§ **Prompt**
Reproduce each of the following rows without any alteration.

[Dataset records]
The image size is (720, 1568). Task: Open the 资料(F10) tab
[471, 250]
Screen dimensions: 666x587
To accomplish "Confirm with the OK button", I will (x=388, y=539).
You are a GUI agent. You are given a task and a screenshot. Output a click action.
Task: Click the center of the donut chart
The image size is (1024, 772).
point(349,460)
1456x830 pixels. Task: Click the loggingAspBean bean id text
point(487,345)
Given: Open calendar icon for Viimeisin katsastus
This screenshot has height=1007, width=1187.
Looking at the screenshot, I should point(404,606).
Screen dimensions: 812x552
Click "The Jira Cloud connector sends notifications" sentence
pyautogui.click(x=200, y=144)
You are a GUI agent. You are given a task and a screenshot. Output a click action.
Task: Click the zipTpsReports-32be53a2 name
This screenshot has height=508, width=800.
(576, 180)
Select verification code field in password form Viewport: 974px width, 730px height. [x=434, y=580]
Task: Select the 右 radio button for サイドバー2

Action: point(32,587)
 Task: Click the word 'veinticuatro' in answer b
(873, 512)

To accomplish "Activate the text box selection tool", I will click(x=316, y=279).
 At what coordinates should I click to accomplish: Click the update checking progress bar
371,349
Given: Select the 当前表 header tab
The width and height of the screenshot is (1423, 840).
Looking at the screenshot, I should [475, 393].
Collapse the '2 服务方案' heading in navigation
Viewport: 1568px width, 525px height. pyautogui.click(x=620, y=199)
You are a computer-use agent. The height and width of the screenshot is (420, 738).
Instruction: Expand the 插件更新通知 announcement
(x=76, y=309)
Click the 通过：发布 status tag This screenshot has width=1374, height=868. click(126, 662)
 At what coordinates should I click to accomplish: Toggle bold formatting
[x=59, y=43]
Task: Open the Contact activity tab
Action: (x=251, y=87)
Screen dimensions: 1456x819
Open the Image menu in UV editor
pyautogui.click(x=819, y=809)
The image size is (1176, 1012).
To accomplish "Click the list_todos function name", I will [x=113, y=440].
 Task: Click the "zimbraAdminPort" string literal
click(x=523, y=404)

§ **Written solution**
The image size is (720, 1568). Task: Open the 资料(F10) tab
[471, 250]
Screen dimensions: 666x587
To accomplish "Confirm with the OK button", I will (x=388, y=539).
You are a GUI agent. You are given a task and a screenshot. Output a click action.
Task: Click the center of the donut chart
The image size is (1024, 772).
point(349,460)
1456x830 pixels. Task: Click the loggingAspBean bean id text
point(487,345)
Given: Open calendar icon for Viimeisin katsastus
This screenshot has height=1007, width=1187.
Looking at the screenshot, I should point(404,606).
Screen dimensions: 812x552
Click "The Jira Cloud connector sends notifications" sentence
pyautogui.click(x=200, y=144)
You are a GUI agent. You are given a task and a screenshot. Output a click action.
Task: Click the zipTpsReports-32be53a2 name
This screenshot has height=508, width=800.
(576, 180)
Select verification code field in password form Viewport: 974px width, 730px height. [x=434, y=580]
Task: Select the 右 radio button for サイドバー2

Action: point(32,587)
 Task: Click the word 'veinticuatro' in answer b
(873, 512)

To accomplish "Activate the text box selection tool", I will click(x=316, y=279).
 At what coordinates should I click to accomplish: Click the update checking progress bar
371,349
Given: Select the 当前表 header tab
The width and height of the screenshot is (1423, 840).
Looking at the screenshot, I should [475, 393].
Collapse the '2 服务方案' heading in navigation
Viewport: 1568px width, 525px height. pyautogui.click(x=620, y=199)
You are a computer-use agent. The height and width of the screenshot is (420, 738).
Instruction: Expand the 插件更新通知 announcement
(x=76, y=309)
Click the 通过：发布 status tag This screenshot has width=1374, height=868. click(126, 662)
 At what coordinates should I click to accomplish: Toggle bold formatting
[x=59, y=43]
Task: Open the Contact activity tab
Action: (x=251, y=87)
Screen dimensions: 1456x819
Open the Image menu in UV editor
pyautogui.click(x=819, y=809)
The image size is (1176, 1012).
To accomplish "Click the list_todos function name", I will [x=113, y=440].
 Task: Click the "zimbraAdminPort" string literal
click(x=523, y=404)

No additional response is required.